### Problem requirements:
Among the records below, count the lines where "Given" occurs, and report that total alone.
START Study material
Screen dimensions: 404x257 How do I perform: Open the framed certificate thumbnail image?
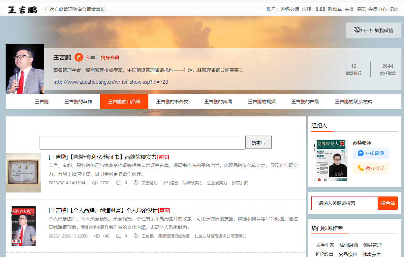point(23,173)
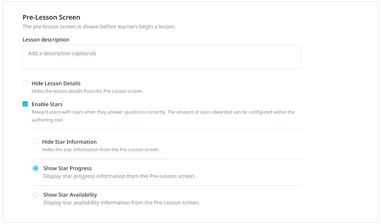Click the pre-lesson screen subtitle under the heading

click(x=99, y=27)
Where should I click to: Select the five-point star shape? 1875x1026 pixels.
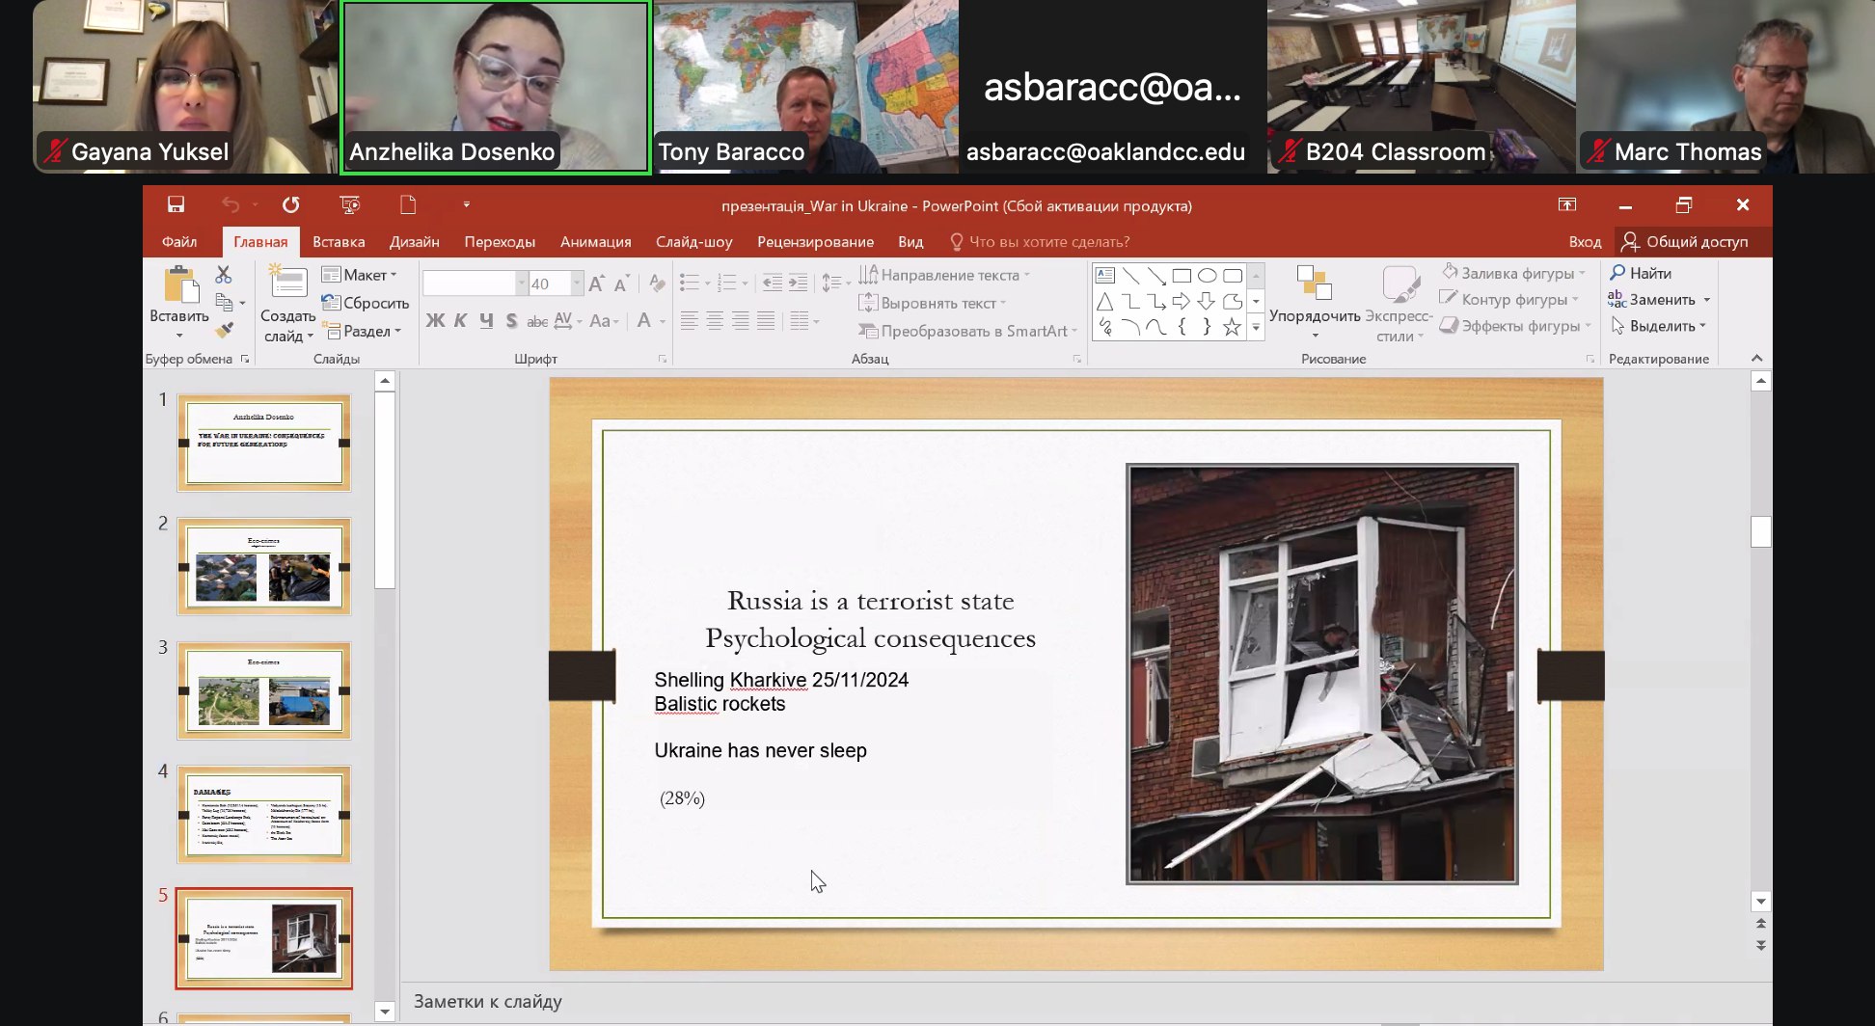pyautogui.click(x=1232, y=328)
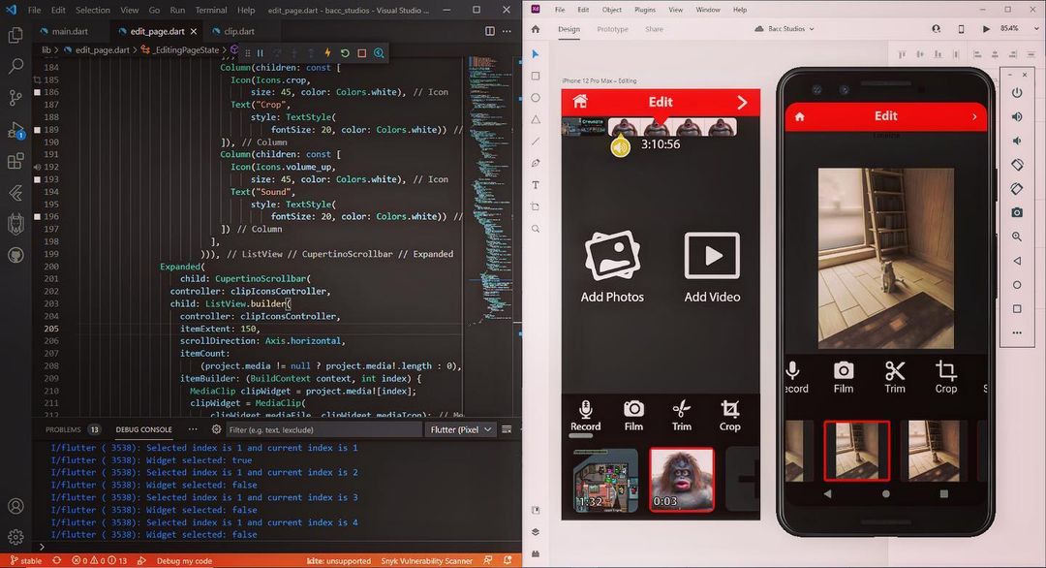
Task: Expand the Bacc Studios document menu
Action: 812,28
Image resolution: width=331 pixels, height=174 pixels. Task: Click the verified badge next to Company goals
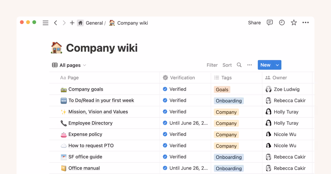coord(165,89)
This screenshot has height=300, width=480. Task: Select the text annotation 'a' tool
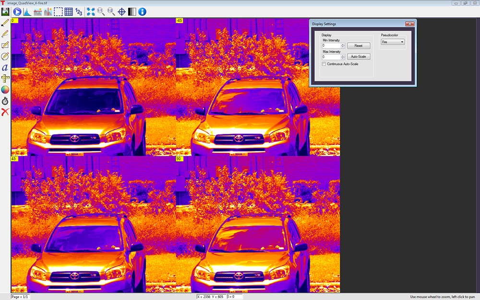5,67
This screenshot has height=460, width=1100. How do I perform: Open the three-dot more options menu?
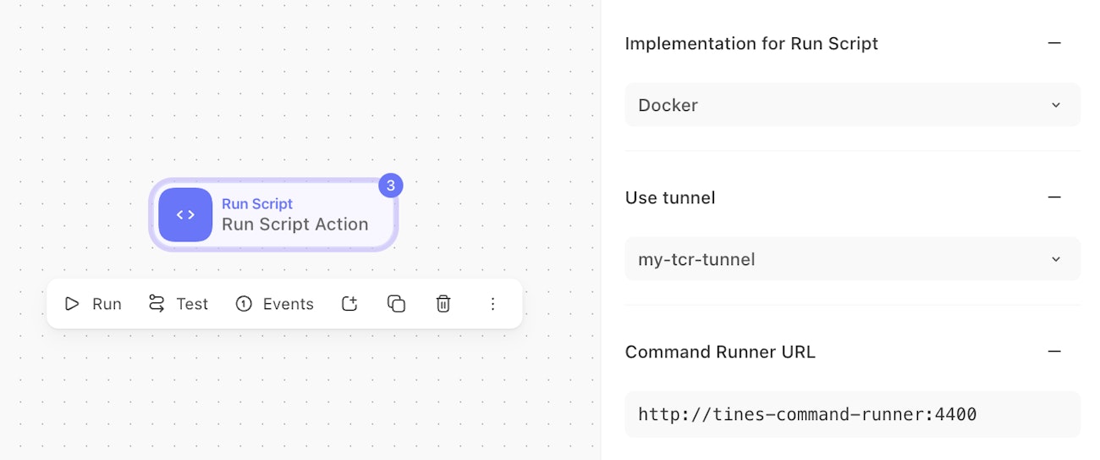click(493, 304)
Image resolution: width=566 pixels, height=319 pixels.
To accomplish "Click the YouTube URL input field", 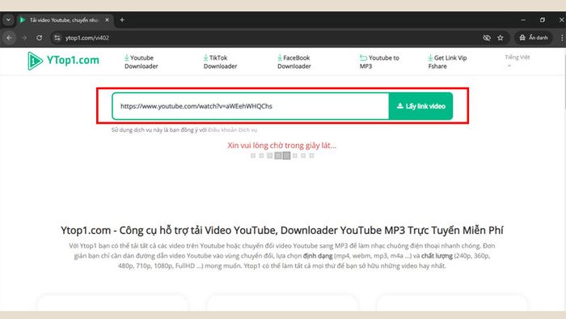I will tap(251, 106).
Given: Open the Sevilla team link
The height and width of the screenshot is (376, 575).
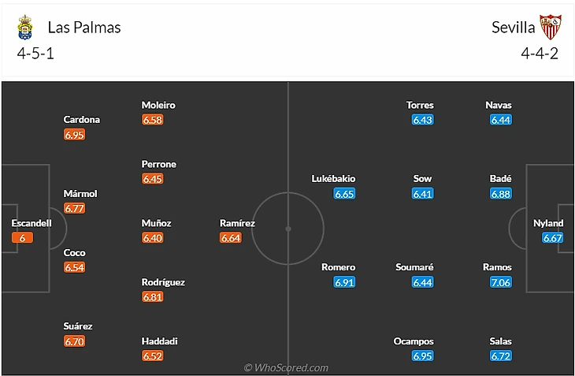Looking at the screenshot, I should pos(514,28).
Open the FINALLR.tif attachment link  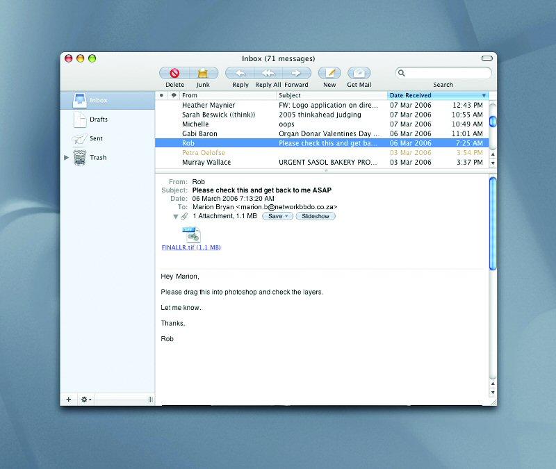click(191, 247)
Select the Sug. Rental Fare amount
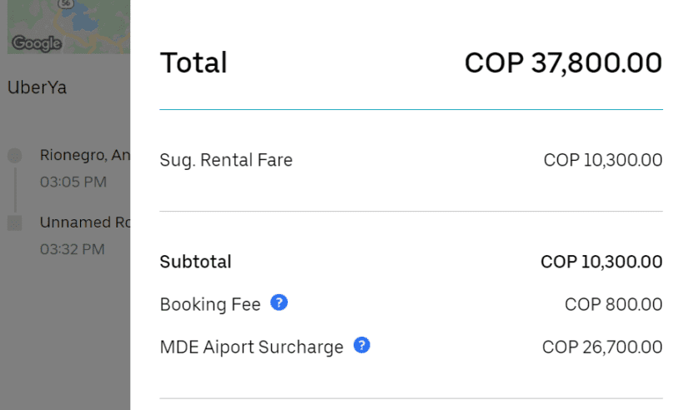 [602, 159]
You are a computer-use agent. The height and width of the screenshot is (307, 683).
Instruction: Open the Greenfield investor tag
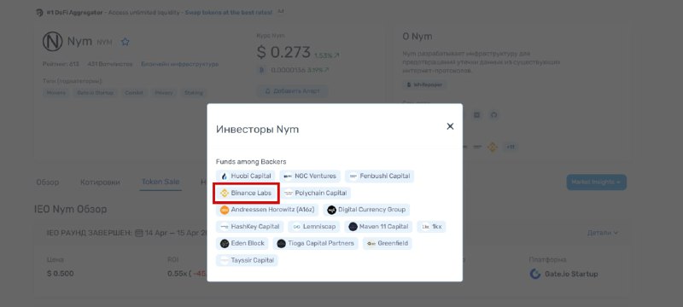[x=388, y=244]

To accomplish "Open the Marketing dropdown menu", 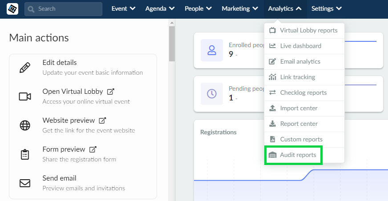I will [240, 8].
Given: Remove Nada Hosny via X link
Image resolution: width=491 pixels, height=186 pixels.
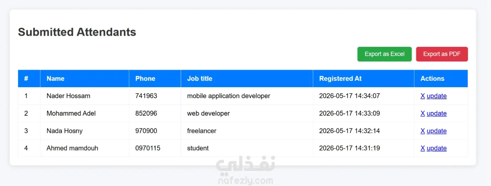Looking at the screenshot, I should point(423,131).
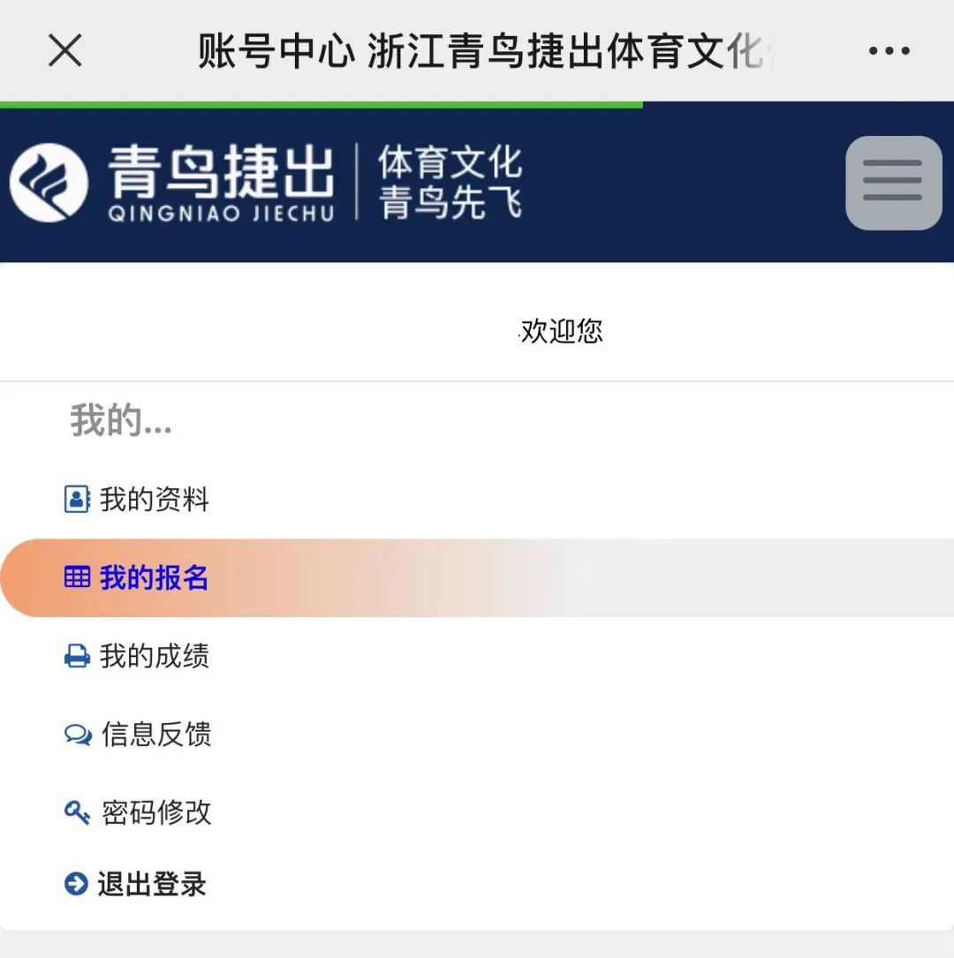Screen dimensions: 954x958
Task: Expand the hamburger navigation menu
Action: point(893,182)
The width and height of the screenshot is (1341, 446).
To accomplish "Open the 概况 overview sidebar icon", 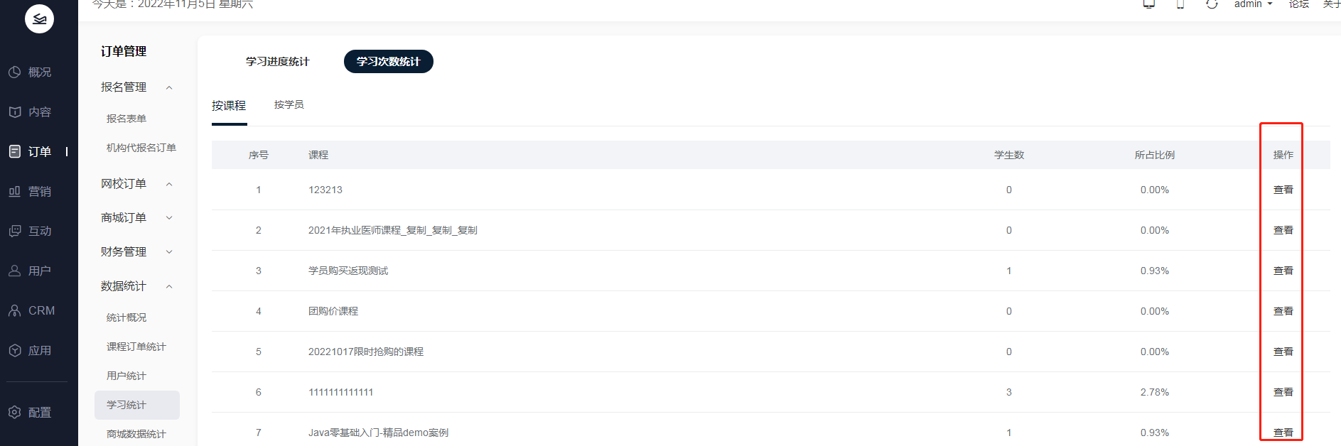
END Study material
### Result for this exercise:
2